[ISSN 1974-028X]

[REGISTRAZIONE AL TRIBUNALE CIVILE DI ROMA N° 577/2007 DEL 21 DICEMBRE] *

 

164 / AGOSTO 2021 (CXCV)


contemporanea

NELLA LIVORNO DEL 1841

SUL CENSIMENTO E SUI MOTI RISORGIMENTALI LIVORNESI / PARTE II

di Maria Grazia Fontani

 

Pochi anni dopo, dal 1848 al 1849, Livorno sarà teatro di sommosse popolari, che porteranno all’assedio prima e alla difesa e all’eroica resa poi, quando la città fu invasa dall’esercito austriaco condotto da Costantino d’Aspre, che portò alla restaurazione del Granduca Leopoldo II di Lorena.

 

Non mi addentro nelle problematiche politiche e sociali relative a questi avvenimenti, esaminate in modo approfondito e documentato da molti studiosi, come Nicola Badaloni e Fabio Bertini per citare solo i più significativi, ma mi attengo all’impostazione della mia ricerca. È interessante cercare riscontri dei protagonisti di questa rivolta nei registri del censimento.

 

Gli accadimenti ben noti dell’assedio e della difesa di Livorno del 1849, descritti da molti studiosi con dovizia di documentazione relativa a fatti e personaggi protagonisti, mi hanno indotto a ricercare alcune tracce degli stessi nei registri del censimento del 1841.

 

Il professor Damiano Leonetti in La difesa di Livorno del 10-11 Maggio 1849: Una lezione mazziniana dice: «Ridurre a semplice patriottismo l’azione di difesa di Livorno unica tra le città toscane a difendere le proprie mura e ad opporsi con le armi alla restaurazione Leopoldina, non sarebbe del tutto corretto. Erano presenti anche motivazioni legate alle sfavorevoli condizioni di vita del popolo e dei lavoratori portuali e industriali aggravate ulteriormente dal blocco di alcune importanti opere pubbliche.

Gli austriaci da sempre avevano osteggiato, ad esempio, l’allargamento della Darsena e la costruzione del bacino di carenaggio poiché in conflitto con gli interessi delle aree portuali di Venezia e Trieste. I democratici livornesi, lasciati soli da benpensanti, ceti abbienti e vecchia classe dirigente moderata, non vollero arrendersi all’ondata reazionaria che aveva preso il sopravvento in Toscana a partire dalla metà di aprile del ‘49. La loro decisione si pose a difesa delle conquiste costituzionali ottenute secondo lo spirito più autentico dei principi mazziniani di libertà, indipendenza e dedizione alla causa italiana».

:: ISTRUZIONE A ::
Riporta fedelmente le righe dell'elenco dall'inizio fino alla riga che contiene "www.voissa.com (215, 382)", estremi inclusi, escludendo le immagini dalla risposta.

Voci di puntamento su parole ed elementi
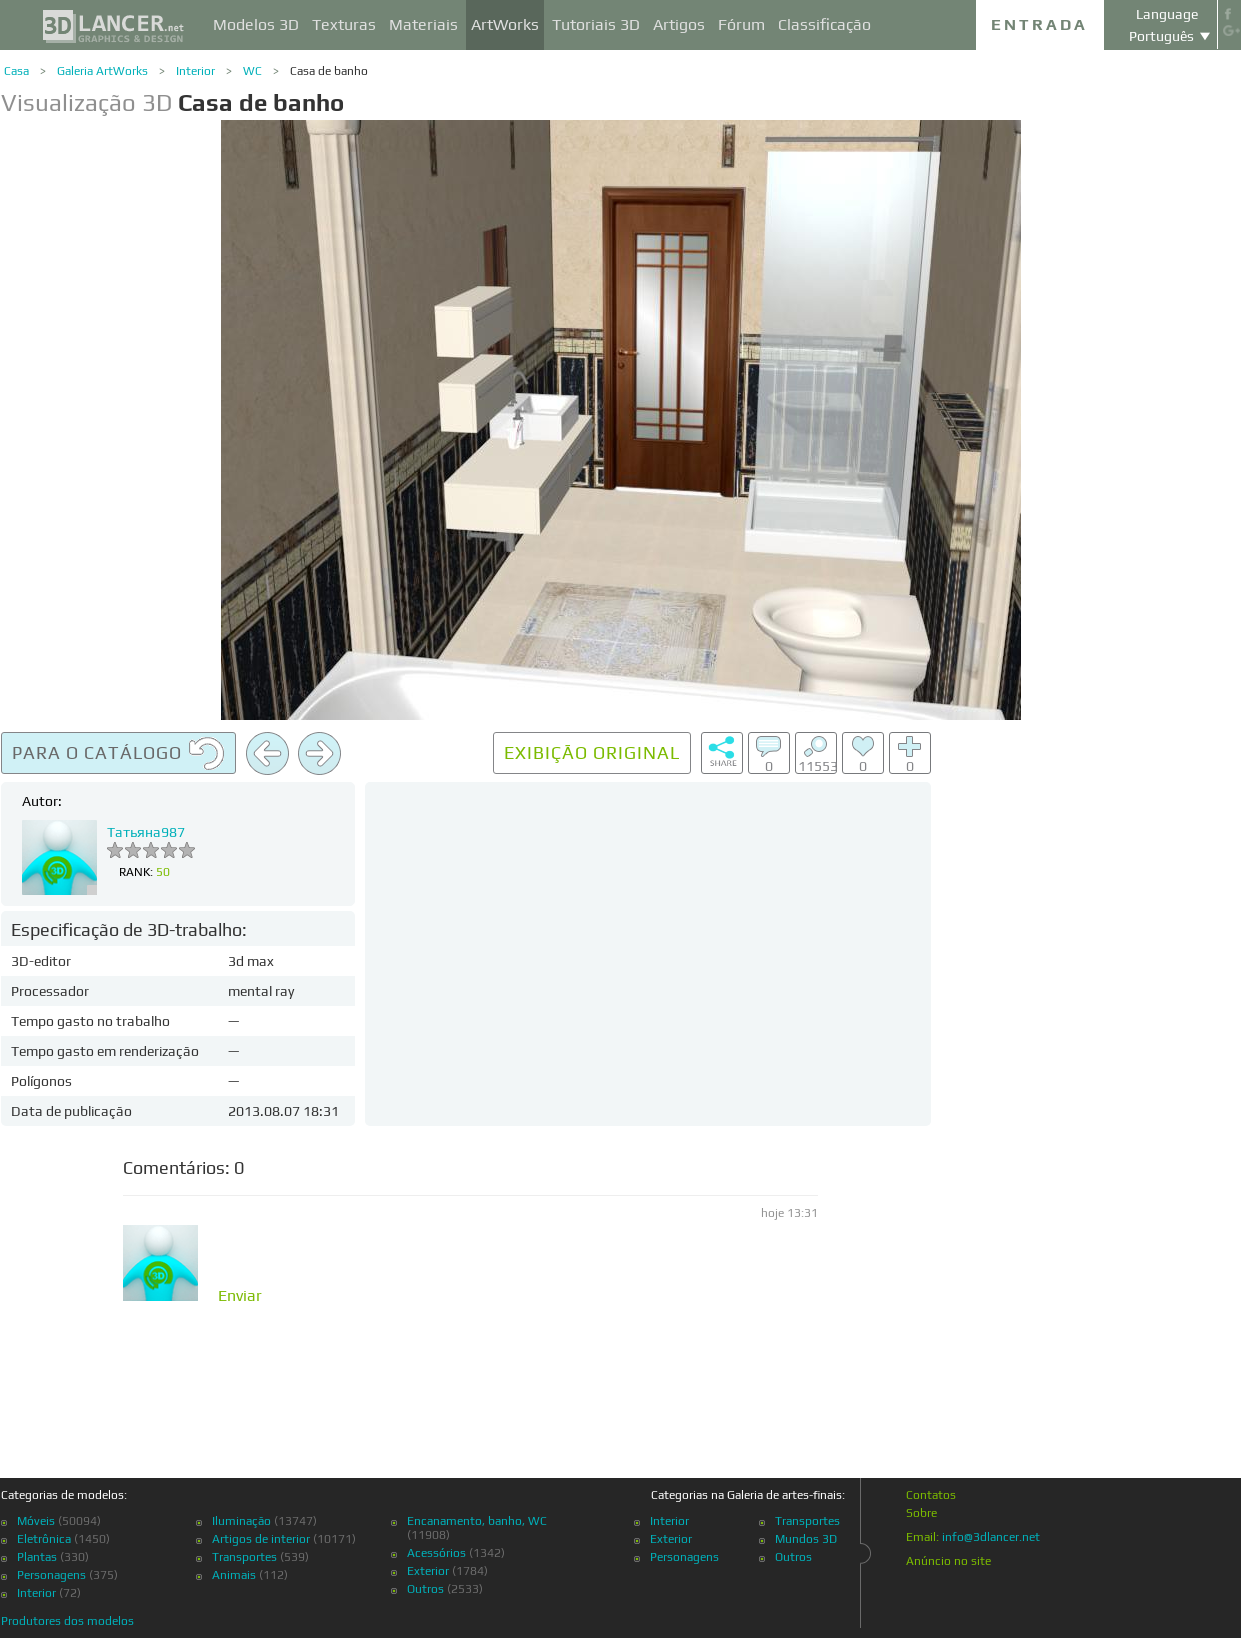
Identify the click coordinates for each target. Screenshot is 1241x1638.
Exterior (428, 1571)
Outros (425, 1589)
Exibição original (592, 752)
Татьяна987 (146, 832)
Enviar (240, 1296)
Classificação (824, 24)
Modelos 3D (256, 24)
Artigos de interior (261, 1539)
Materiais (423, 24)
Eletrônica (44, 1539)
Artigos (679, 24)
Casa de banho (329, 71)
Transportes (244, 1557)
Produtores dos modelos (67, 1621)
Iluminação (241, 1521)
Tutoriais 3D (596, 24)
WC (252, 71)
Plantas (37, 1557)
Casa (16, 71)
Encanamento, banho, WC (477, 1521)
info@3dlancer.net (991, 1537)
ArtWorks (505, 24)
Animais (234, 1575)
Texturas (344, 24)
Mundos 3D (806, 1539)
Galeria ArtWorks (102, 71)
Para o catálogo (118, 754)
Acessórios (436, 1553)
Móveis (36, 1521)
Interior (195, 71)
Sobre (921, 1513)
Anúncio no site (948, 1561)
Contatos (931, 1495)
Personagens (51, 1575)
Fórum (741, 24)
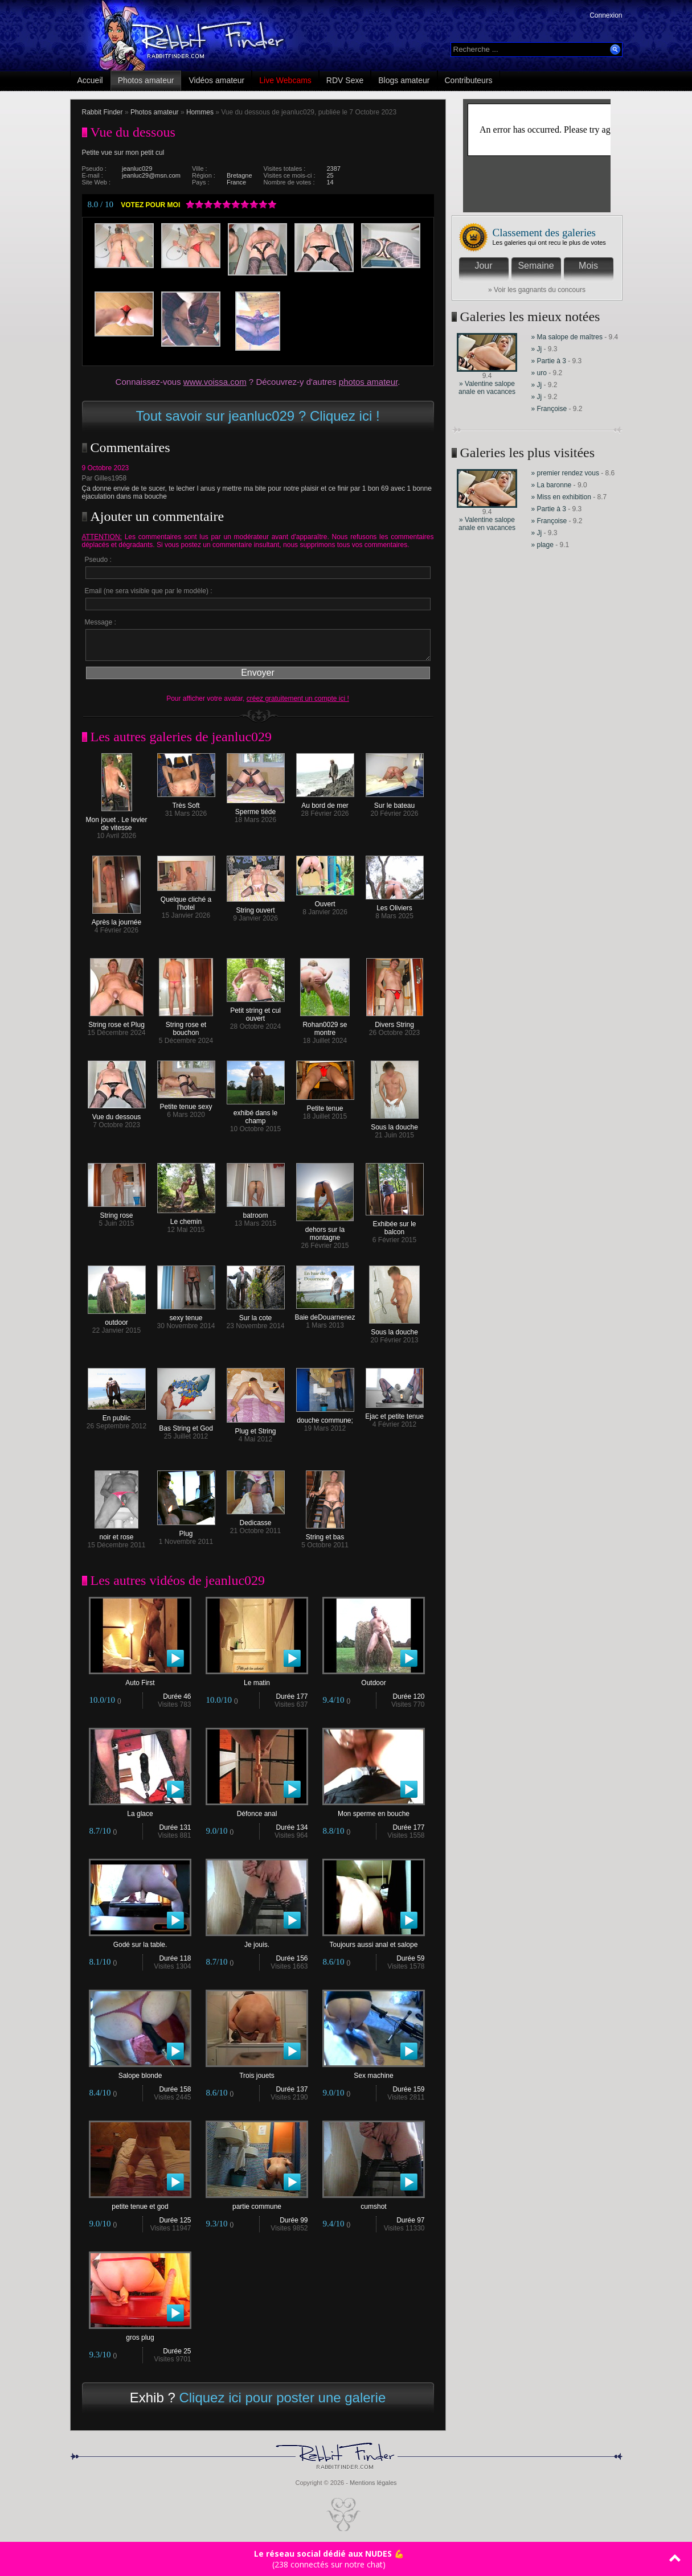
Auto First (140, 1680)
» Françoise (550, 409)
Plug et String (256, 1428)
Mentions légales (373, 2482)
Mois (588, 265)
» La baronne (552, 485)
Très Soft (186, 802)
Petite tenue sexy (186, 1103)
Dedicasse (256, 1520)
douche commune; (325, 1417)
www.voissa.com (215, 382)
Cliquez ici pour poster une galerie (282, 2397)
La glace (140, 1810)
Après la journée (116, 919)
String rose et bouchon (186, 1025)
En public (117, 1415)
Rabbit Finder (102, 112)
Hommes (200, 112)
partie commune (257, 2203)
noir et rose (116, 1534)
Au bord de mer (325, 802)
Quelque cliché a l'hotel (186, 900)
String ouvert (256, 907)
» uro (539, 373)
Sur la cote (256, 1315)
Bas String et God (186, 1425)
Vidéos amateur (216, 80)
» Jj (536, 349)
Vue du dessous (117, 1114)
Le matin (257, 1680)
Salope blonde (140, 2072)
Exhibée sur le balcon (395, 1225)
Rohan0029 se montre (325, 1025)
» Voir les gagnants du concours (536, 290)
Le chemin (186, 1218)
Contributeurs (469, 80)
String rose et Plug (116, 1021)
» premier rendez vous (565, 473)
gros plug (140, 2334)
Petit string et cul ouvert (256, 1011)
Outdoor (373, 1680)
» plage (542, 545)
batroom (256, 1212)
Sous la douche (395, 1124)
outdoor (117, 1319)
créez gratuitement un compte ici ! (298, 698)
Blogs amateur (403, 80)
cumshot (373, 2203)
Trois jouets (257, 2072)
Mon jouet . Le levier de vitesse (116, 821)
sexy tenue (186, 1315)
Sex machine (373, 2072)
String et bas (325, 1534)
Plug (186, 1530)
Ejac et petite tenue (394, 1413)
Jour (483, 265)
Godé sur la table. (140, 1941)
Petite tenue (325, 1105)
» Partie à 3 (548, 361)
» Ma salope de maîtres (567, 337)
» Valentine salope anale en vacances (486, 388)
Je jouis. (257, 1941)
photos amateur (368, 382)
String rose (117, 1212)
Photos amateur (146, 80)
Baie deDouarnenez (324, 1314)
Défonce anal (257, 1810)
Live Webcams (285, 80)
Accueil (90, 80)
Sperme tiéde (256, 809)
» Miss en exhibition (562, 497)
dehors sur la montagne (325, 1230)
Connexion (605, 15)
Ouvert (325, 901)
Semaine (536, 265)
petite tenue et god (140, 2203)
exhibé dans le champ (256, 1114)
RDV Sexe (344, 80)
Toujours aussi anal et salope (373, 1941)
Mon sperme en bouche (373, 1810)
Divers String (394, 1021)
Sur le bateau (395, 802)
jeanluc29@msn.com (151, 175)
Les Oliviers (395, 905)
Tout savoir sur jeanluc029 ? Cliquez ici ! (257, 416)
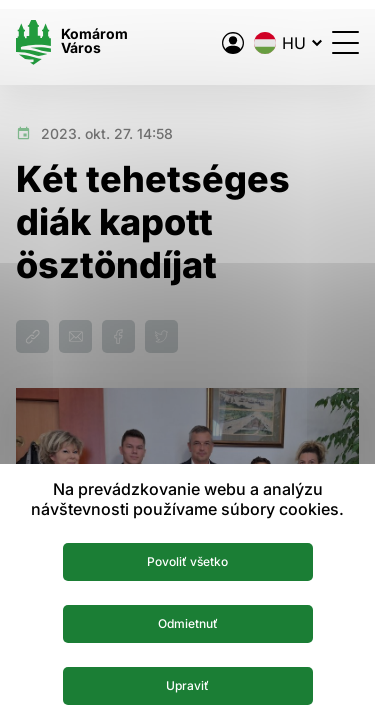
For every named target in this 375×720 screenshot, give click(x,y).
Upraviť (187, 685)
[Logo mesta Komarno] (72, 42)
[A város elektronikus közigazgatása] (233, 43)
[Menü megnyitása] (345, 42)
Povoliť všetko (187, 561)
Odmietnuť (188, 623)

:: ISTRUZIONE B ::
Trascrivi senza alcuna modifica il passo del brano selezionato che va da "Non mi addentro" a "registri del censimento.".

:: RISPOSTA A ::
Identify the click coordinates for each target. Screenshot is 1241x1638.
Exterior (428, 1571)
Outros (425, 1589)
Exibição original (592, 752)
Татьяна987 (146, 832)
Enviar (240, 1296)
Classificação (824, 24)
Modelos 3D (256, 24)
Artigos de interior (261, 1539)
Materiais (423, 24)
Eletrônica (44, 1539)
Artigos (679, 24)
Casa de banho (329, 71)
Transportes (244, 1557)
Produtores dos modelos (67, 1621)
Iluminação (241, 1521)
Tutoriais 3D (596, 24)
WC (252, 71)
Plantas (37, 1557)
Casa (16, 71)
Encanamento, banho, WC (477, 1521)
info@3dlancer.net (991, 1537)
ArtWorks (505, 24)
Animais (234, 1575)
Texturas (344, 24)
Mundos 3D (806, 1539)
Galeria ArtWorks (102, 71)
Para o catálogo (118, 754)
Acessórios (436, 1553)
Móveis (36, 1521)
Interior (195, 71)
Sobre (921, 1513)
Anúncio no site (948, 1561)
Contatos (931, 1495)
Personagens (51, 1575)
Fórum (741, 24)
Auto First (140, 1680)
» Françoise (550, 409)
Plug et String (256, 1428)
Mentions légales (373, 2482)
Mois (588, 265)
» La baronne (552, 485)
Très Soft (186, 802)
Petite tenue sexy (186, 1103)
Dedicasse (256, 1520)
douche commune; (325, 1417)
www.voissa.com (215, 382)

:: RISPOSTA B ::
Non mi addentro nelle problematiche politiche e sociali relative a questi avvenimenti, esaminate in modo approfondito e documentato da molti studiosi, come Nicola Badaloni e Fabio Bertini per citare solo i più significativi, ma mi attengo all’impostazione della mia ricerca. È interessante cercare riscontri dei protagonisti di questa rivolta nei registri del censimento.